July 1, 2017 Solar Energy Written by Greentumble Editorial Team
Solar power shopping tips
Solar energy is taking the world by storm.

The number of solar installations worldwide has increased by 50% just in one year. Countries leading the solar revolution are China and the United States [1]. Only in the U.S., solar generates electricity to 8.7 million homes.

According to Solar Energy Industries Association, increasing number of solar systems can be attributed mainly to the reduction of 63% in the price during the last 5 years [2]. However, lower price should not be the only criterion to consider when looking for the best option to power your house.

In fact, thorough research prior buying solar panels is necessary for your satisfaction and return of the investment. You should start from seemingly the most trivial questions, such as “How many sunny days my area gets?” They will prepare you to answer more technical parameters the solar system should have to be the most suitable for your requirements.
 

Your research starts here…

When on the quest after the best solar installation, the amount of information available on internet can be overwhelming, especially if you do not have any previous experience with solar power.

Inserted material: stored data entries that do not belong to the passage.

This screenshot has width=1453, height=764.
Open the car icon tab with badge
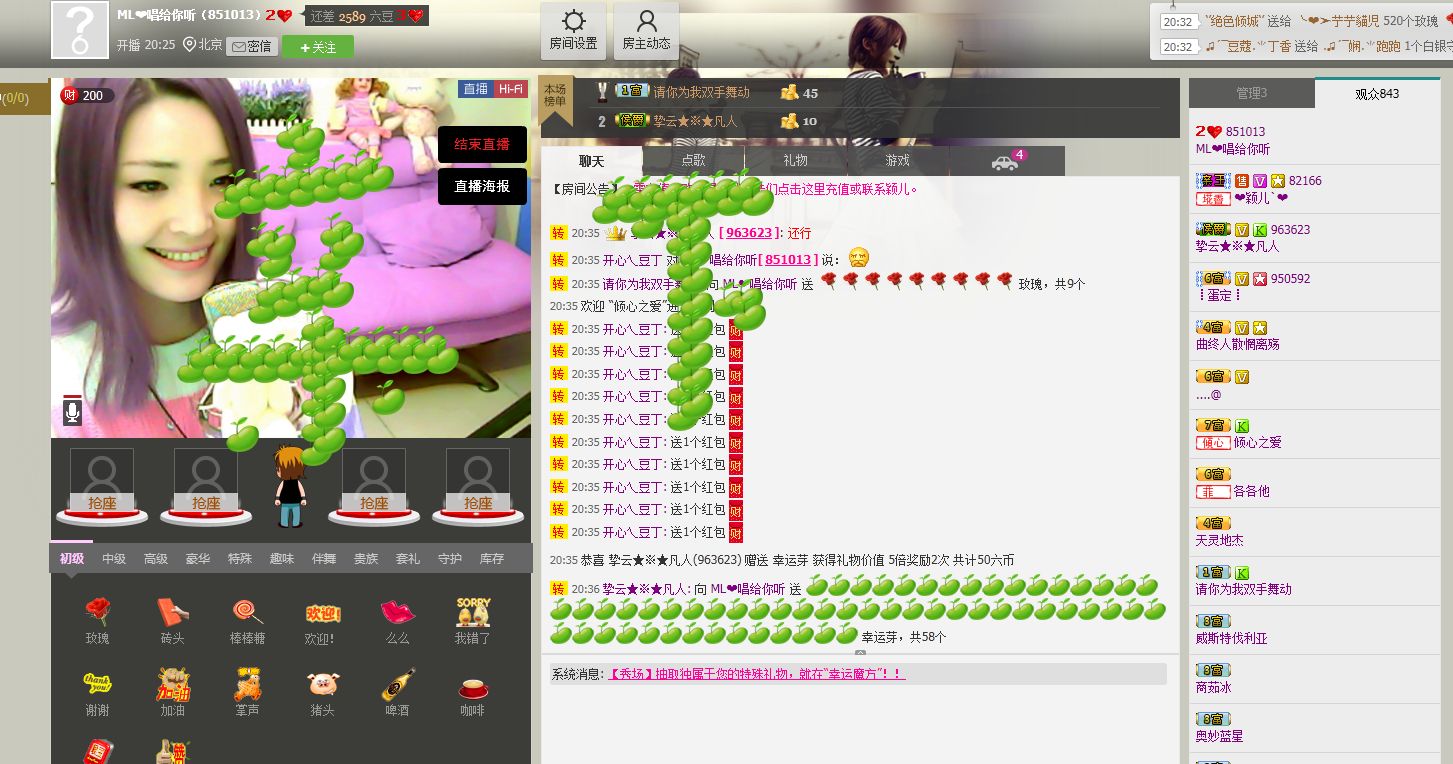1004,162
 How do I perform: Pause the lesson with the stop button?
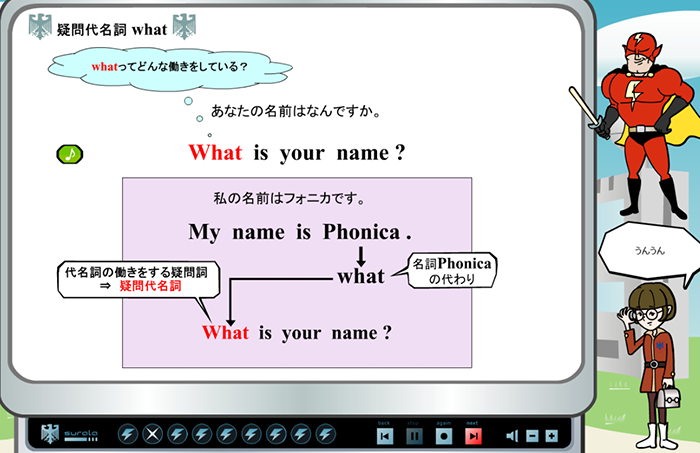coord(414,436)
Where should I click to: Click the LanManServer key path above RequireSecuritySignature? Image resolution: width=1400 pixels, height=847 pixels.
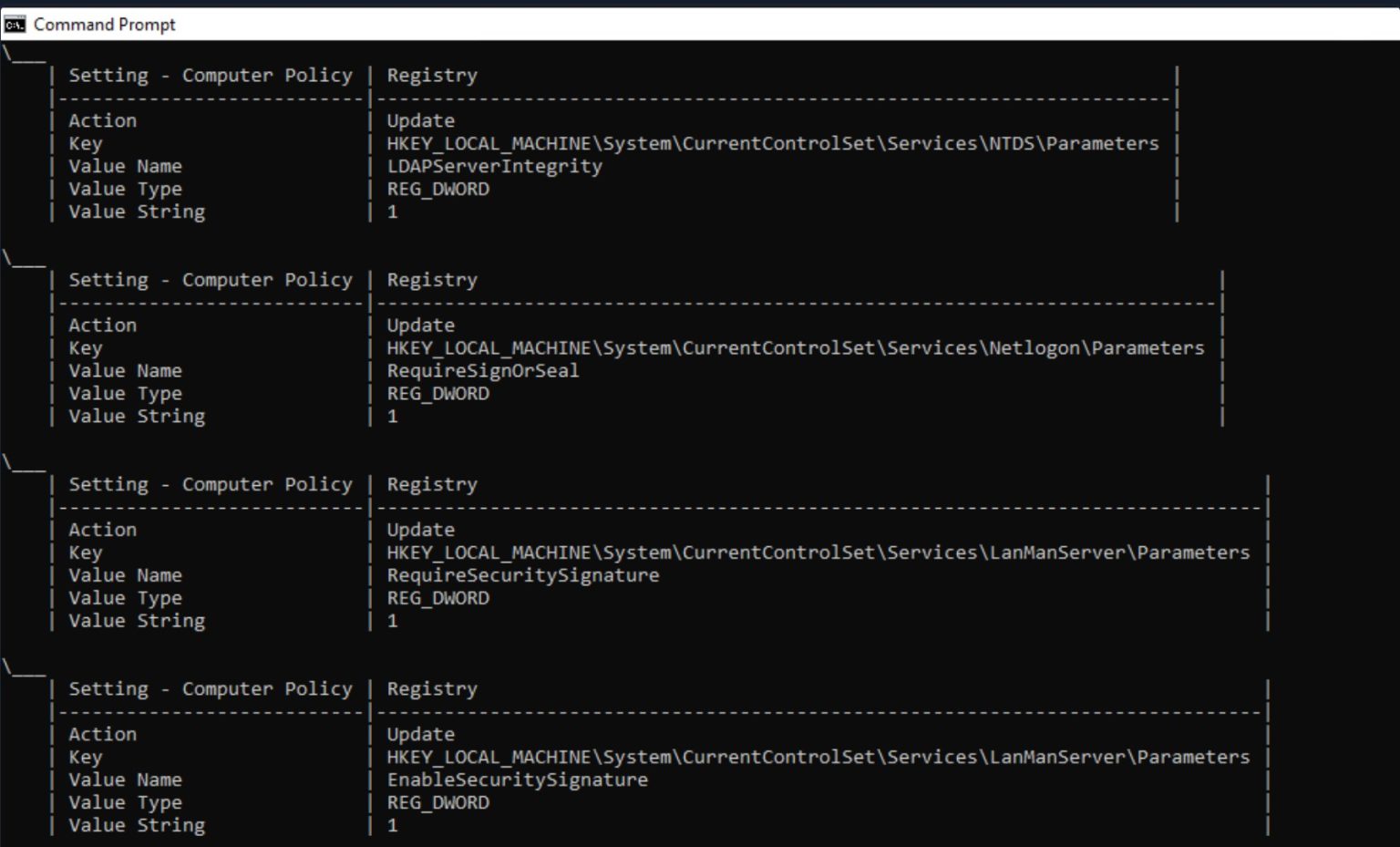pyautogui.click(x=818, y=553)
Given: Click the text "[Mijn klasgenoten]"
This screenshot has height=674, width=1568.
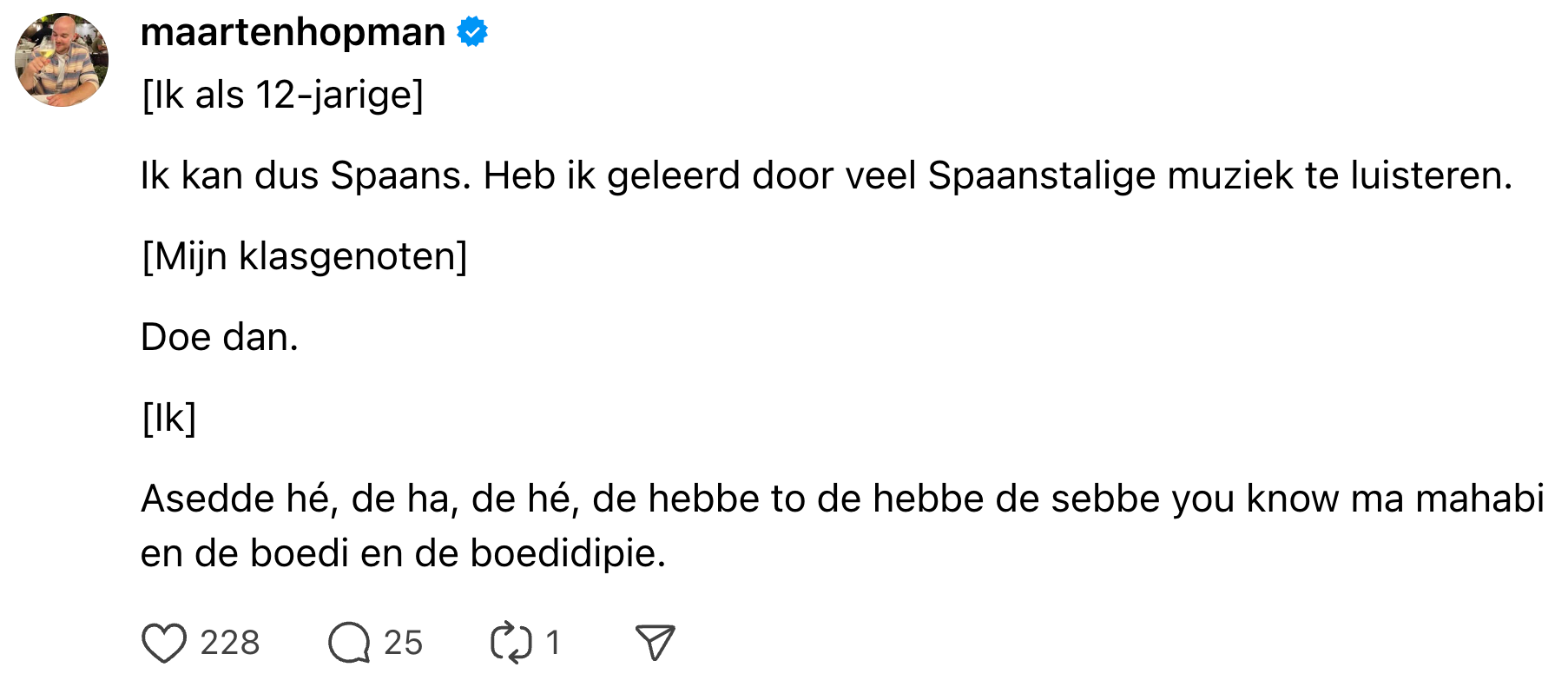Looking at the screenshot, I should [x=305, y=256].
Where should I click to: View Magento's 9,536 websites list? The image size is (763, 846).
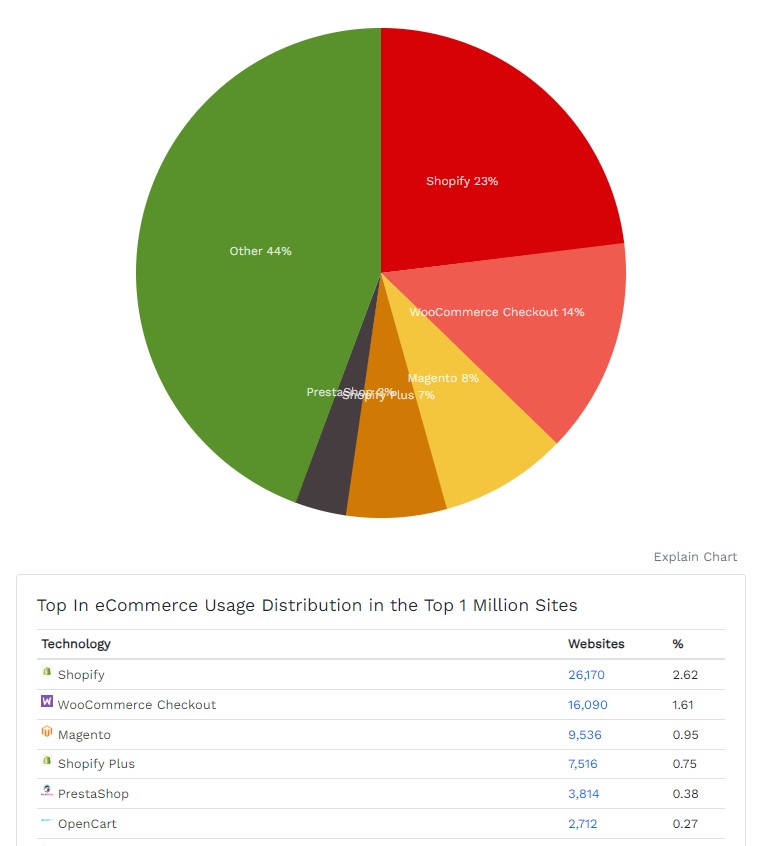pyautogui.click(x=584, y=735)
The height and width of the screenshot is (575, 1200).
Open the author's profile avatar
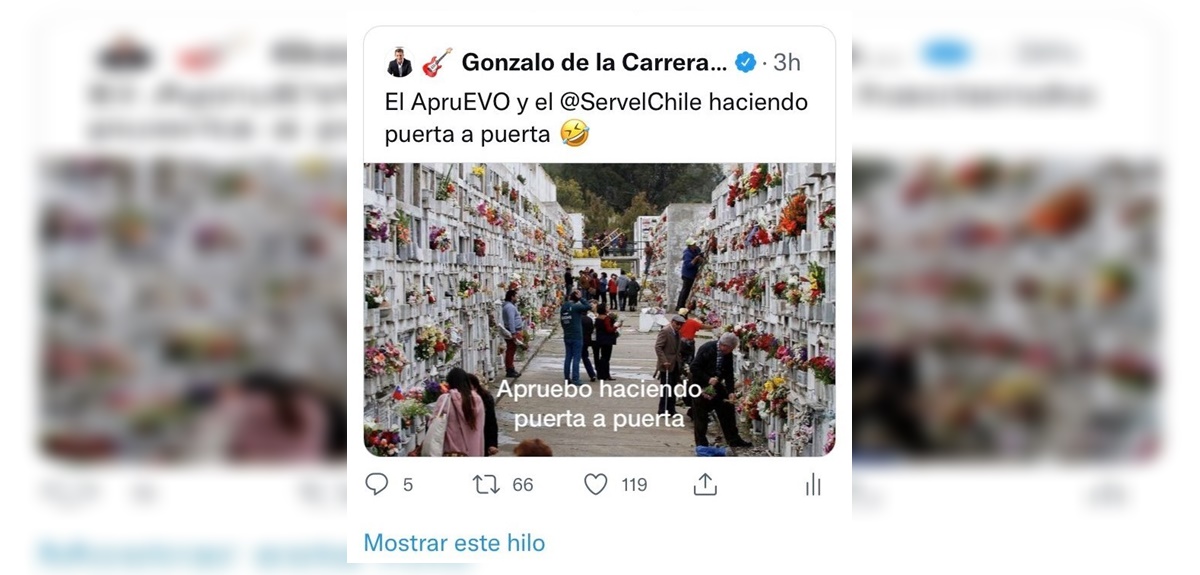399,62
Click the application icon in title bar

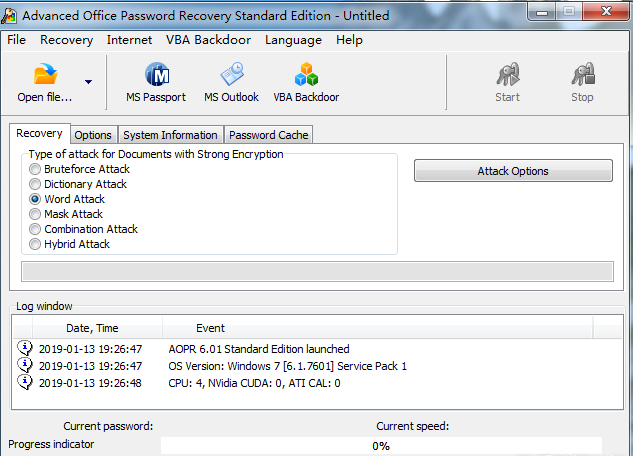pos(10,16)
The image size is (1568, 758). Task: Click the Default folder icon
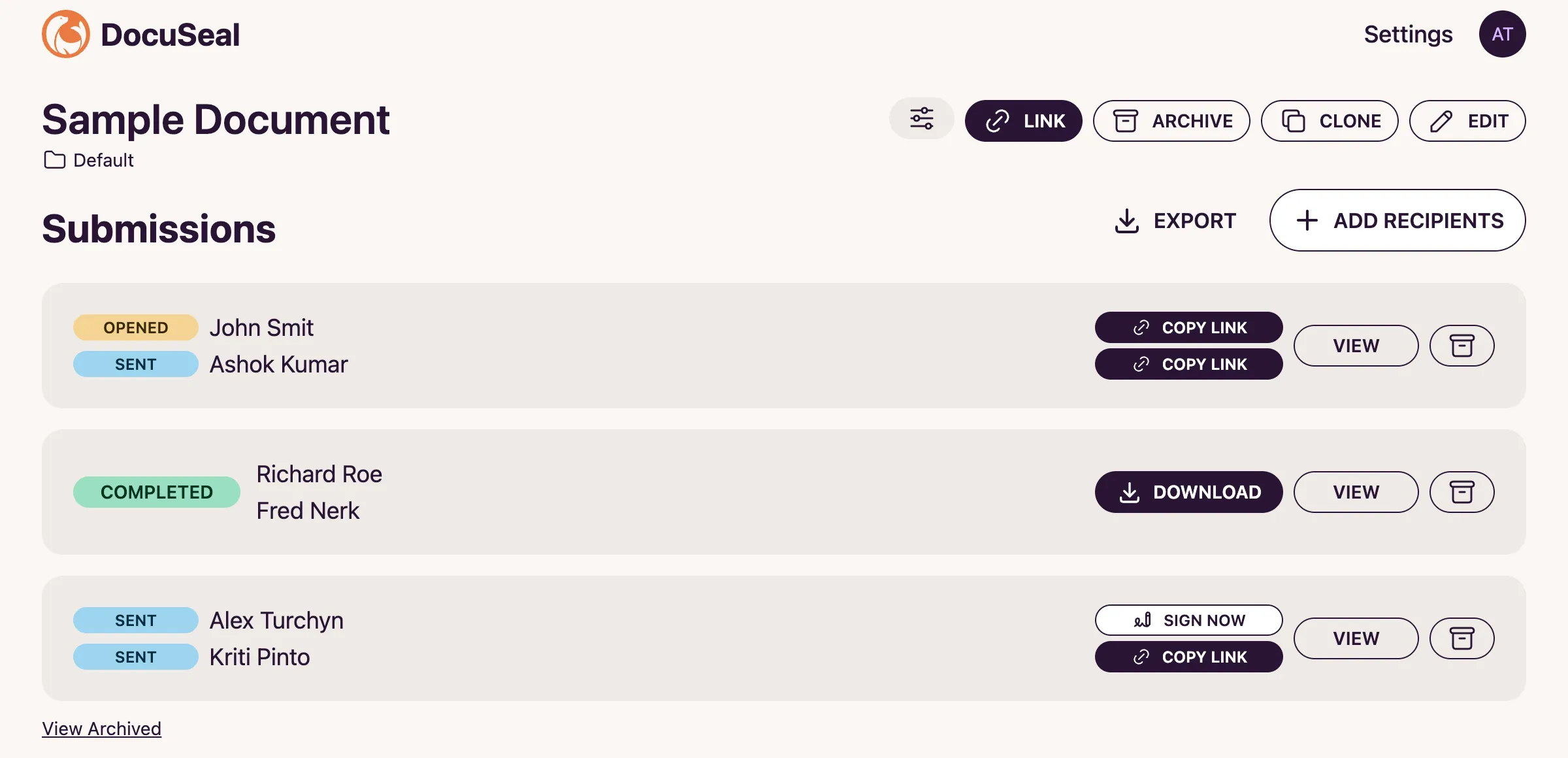click(54, 160)
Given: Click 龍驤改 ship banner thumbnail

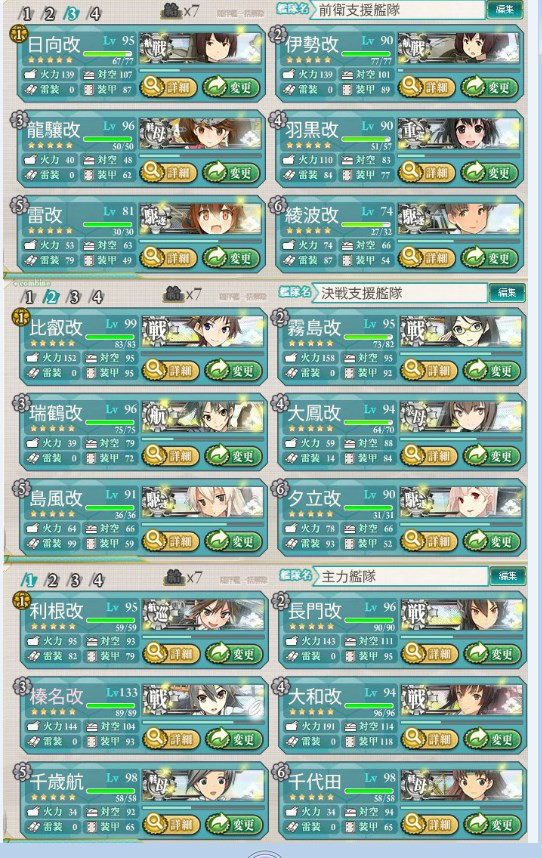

Here are some important questions to start with:

  1. How much sun does your house get based on your location?
  2. How much space do you have for solar panels and what material is the most suitable for you?
  3. Where would you like to mount the system and how?
  4. How much electricity does your household use?
  5. Do you use energy efficiently?
  6. What is the potential of your house for saving energy when switching to solar?

 
This set of questions should help you narrow down the search and get a clearer idea about the right solar system for your house.

Continue reading to learn more in detail why they matter.
 

Tips to help you with solar panel shopping

 

1. Sun becomes the center of your domestic universe

Energy generated by the solar system depends on the number of peak sunlight hours your location gets throughout the year. You can find useful solar maps with data you need online.
 

Detailed information for the U.S. is on the website of the National Renewable Energy Laboratory. For Europe you can find precise GIS maps on the official website of the European Union.

 
The general rule (in the northern hemisphere) is to install solar panels on the southern part of the roof to achieve the highest efficiency. But that does not mean you cannot harvest enough energy even from western or eastern position.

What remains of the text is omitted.